Almost every week in the national or business press there are articles about women in business, covering issues such as a lack of women in senior positions, pay gaps between men and women, the business case for gender diversity, and discussions about bullying, harassment and career discrimination. Given that these are important issues for Australia, it is critical that these issues continue to be aired continuously. However, in many of these articles the cause of all the above problems is generally attributed to unconscious gender bias.
This perhaps occurs for two reasons. Firstly, it is an easy way out to attribute the cause of these problems to other people's unconscious beliefs because they are not aware of such beliefs and therefore can't be held accountable for them; in other words, no-one is to blame.
Secondly, the men and women who believe unconscious bias is the main or sole cause of poor treatment of women do not perhaps observe the degree of conscious sexism that occurs in business.
Men who are consciously sexist have learned to be careful about what they say in front of women (and perhaps vice versa), which means that many women are not aware of the extent of sexist attitudes that I observe as a businessman mixing with male company directors and senior managers.
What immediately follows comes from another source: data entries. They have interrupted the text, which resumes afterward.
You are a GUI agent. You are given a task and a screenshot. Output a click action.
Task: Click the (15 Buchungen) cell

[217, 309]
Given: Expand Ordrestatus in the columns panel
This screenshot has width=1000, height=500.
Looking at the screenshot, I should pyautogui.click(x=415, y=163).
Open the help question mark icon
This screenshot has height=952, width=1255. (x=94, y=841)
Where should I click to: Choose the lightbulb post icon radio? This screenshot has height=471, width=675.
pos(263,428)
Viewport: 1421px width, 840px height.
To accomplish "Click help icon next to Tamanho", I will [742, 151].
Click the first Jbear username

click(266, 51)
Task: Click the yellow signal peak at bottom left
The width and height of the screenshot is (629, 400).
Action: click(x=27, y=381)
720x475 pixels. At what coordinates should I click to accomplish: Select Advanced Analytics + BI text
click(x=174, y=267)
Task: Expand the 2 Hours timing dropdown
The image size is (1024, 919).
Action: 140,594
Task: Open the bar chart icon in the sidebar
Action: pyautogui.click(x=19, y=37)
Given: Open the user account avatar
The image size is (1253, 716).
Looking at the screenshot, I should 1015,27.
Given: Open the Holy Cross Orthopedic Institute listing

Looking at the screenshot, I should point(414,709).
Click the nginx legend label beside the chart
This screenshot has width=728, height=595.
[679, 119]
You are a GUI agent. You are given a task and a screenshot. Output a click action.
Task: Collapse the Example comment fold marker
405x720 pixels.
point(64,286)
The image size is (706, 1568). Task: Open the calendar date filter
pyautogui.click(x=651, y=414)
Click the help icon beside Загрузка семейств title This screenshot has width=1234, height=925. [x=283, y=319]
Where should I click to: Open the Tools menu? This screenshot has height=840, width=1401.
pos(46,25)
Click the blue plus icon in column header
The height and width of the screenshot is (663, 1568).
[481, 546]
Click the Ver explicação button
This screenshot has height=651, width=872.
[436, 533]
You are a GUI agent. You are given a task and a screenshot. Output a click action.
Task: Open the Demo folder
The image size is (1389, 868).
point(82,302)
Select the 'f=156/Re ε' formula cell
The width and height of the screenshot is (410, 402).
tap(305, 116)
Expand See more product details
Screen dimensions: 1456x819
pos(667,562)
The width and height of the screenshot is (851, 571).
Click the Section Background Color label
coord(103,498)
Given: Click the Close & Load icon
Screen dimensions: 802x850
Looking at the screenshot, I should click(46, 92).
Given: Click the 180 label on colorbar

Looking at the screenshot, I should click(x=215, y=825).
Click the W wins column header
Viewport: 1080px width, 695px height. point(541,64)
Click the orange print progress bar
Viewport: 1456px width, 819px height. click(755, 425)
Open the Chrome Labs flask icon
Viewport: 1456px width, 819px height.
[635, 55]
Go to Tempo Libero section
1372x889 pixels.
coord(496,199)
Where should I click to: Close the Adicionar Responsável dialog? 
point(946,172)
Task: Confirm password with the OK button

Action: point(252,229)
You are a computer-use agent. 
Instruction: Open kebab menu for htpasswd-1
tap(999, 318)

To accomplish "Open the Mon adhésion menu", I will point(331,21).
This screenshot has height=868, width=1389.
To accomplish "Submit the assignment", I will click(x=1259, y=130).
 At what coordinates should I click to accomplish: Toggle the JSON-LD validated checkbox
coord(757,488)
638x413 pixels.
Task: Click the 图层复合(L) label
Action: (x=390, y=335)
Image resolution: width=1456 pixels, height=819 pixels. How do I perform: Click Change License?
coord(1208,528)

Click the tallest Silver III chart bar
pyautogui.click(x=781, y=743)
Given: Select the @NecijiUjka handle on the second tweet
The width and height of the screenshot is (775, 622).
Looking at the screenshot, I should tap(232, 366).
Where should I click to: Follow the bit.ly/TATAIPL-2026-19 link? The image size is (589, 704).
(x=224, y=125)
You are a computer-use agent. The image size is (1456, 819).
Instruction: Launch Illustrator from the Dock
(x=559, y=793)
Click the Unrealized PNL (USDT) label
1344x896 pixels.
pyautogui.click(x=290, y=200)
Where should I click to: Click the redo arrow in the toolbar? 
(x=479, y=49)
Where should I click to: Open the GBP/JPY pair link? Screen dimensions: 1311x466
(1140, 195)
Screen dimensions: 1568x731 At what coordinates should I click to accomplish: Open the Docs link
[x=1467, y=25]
Hence, many of the authors of such articles, who are mostly women, underestimate the degree of conscious sexism prevailing in our workplace, and, as a result, they incorrectly attribute sexist behaviour primarily to unconscious bias.
Some large listed organisations have stated in their annual reports that they have put their staff through unconscious bias training, and that is a good start, but the real question is: what are they then doing to assist their staff to deal with unconscious biases and how are they addressing the conscious biases we also are subject to?
Certainly, training which increases awareness of our unconscious biases is useful, but is insufficient on its own to bring about greatly improved employment practices, because awareness alone of one’s deep-seated unconscious biases does not usually remove them.
A few definitions may help.
Cognitive bias occurs from different causes when we make judgements and decisions, and there are more than 150 known types of such bias. Gender bias is the general name given to any type of bias which occurs in a situation involving gender.
Most organisations which have written policies and procedures for recruitment, performance appraisal and promotion of staff believe they manage these key processes well and that their decisions are based on “merit”, which they regard as an objective concept but is actually very subjective, partly due to bias. Unfortunately, current data on the number of women in middle and senior positions in industry and academia in Australia indicate these beliefs that merit is objective are ill-founded, and gender bias is prevalent in many organisations. The problem is not only due to unconscious bias, as many commentators observe, but both conscious and unconscious bias and a general lack of understanding of how bias affects our decisions about people.
a 1% bias against women in all promotion decisions produced twice as many men than women in the level reporting to the CEO
Modelling of an organisation with eight levels of management from the very bottom to the top, which initially had an equal number of men and women at each level, shows that a mere 1% bias against women in all promotion decisions produced twice as many men than women in the level reporting to the CEO. A 1% bias in decision-making is undetectable in practice, but this modelling showed the significant effect which a tiny amount of constant bias can have when management makes decisions about promotion of its staff.
In summary, conscious sexism does exist amongst Australian board members and managers to a greater degree than women may observe. Merit as a criterion for recruitment and promotion decisions is a very subjective concept, and is open to bias. Even slight biases in organisational decision-making can lead to wide differences in the distribution of genders across the organisation. Giving staff unconscious bias training is not enough to seriously reduce gender bias, because awareness of one’s unconscious biases does not usually remove them and such training does not address conscious bias. To mitigate gender bias, more comprehensive training and new organisational practices are required.